Dang ... grumpy much? No need to act as though I'm the one who dropped the house on your sister.

----------


## amanda_

> Dang ... grumpy much? No need to act as though I'm the one who dropped the house on your sister.


Might you shut up Kevin?  Nobody likes you.

----------


## Stew

> Might you shut up Kevin?  Nobody likes you.


I have a great deal of respect for Kevin and absolutely get a kick out of his humor. He's an okctalk fave.

I'm just spitballing it here but by chance are you a troll?

----------


## Plutonic Panda

> Might you shut up Kevin?  Nobody likes you.


I like Kevin. I don't know why we're fighting though, I understand what your saying and I would actually vote no on this project if I could because the scope of the project seems low. But, that of course, is my just opinion.

----------


## kevinpate

> Might you shut up Kevin?  Nobody likes you.


Turn off text to speech. Might stop the voices. FWIW, I like me. Then again, I am a bit of a nobody. Dang, score one for the flying monkeys and their coach I suppose.
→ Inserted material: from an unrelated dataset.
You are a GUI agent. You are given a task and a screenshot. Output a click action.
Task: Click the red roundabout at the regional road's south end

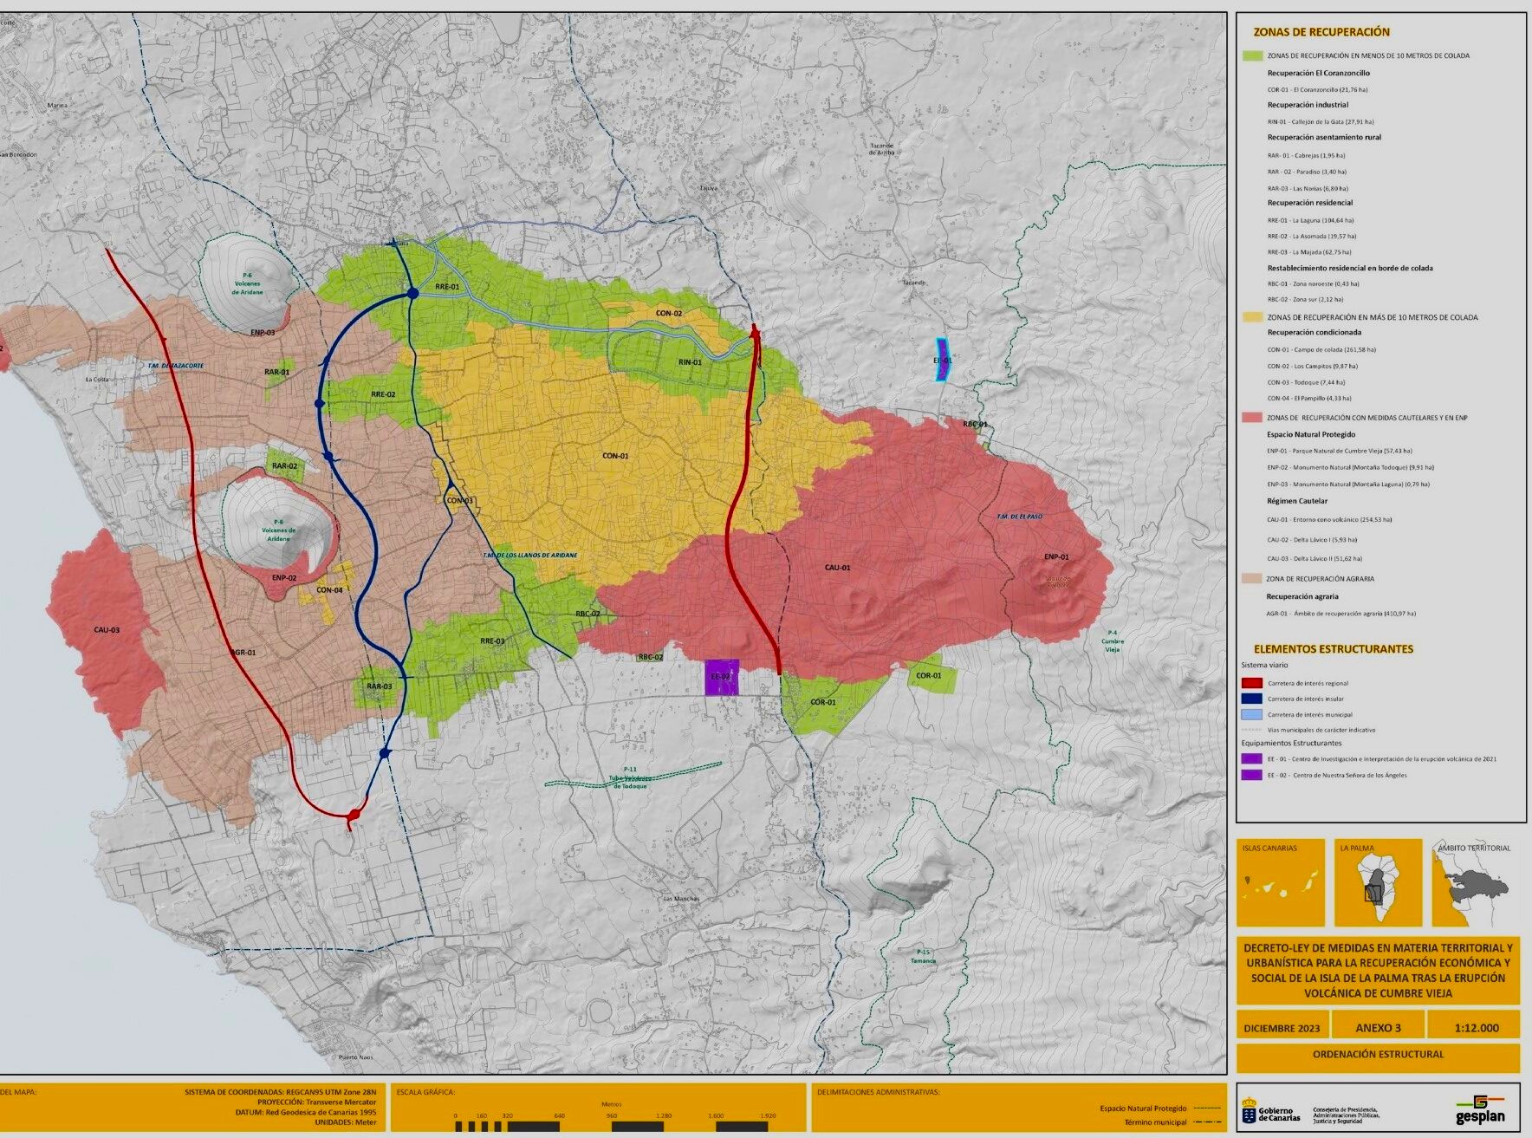pos(354,816)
But hey, my grandbabies love me. Anyone else is just extra gravy on the biscuit anyways. Game, set, match.

----------


## Martin

amanda... you need to cool off.  you can defend your position without resorting to personal attacks. -M

----------


## Midtowner

> Are you for real?
> 
> How do we clutter stuff up.  Be specific.  Entertain me.
> 
> And you think a college education is a bad thing?
> 
> I don't stand to make money on this deal, who would make money would be whichever roofing companies and construction companies who win the bidding process.  Maybe some attorneys to handle the transactional details to ensure everyone gets paid and construction moves as planned and all the insurance, etc. is right.  Also, folks who buy public bonds as investments would make a little bit of tax-free interest income off of the bonds.  I can assure you, no lawyer is getting rich off of this deal.
> 
> I'm just not sure you get it... if you have a house and the roof leaks and insurance won't cover it, what do you do?  Chastise yourself for not living within your means?  Or take out a loan which you can easily afford?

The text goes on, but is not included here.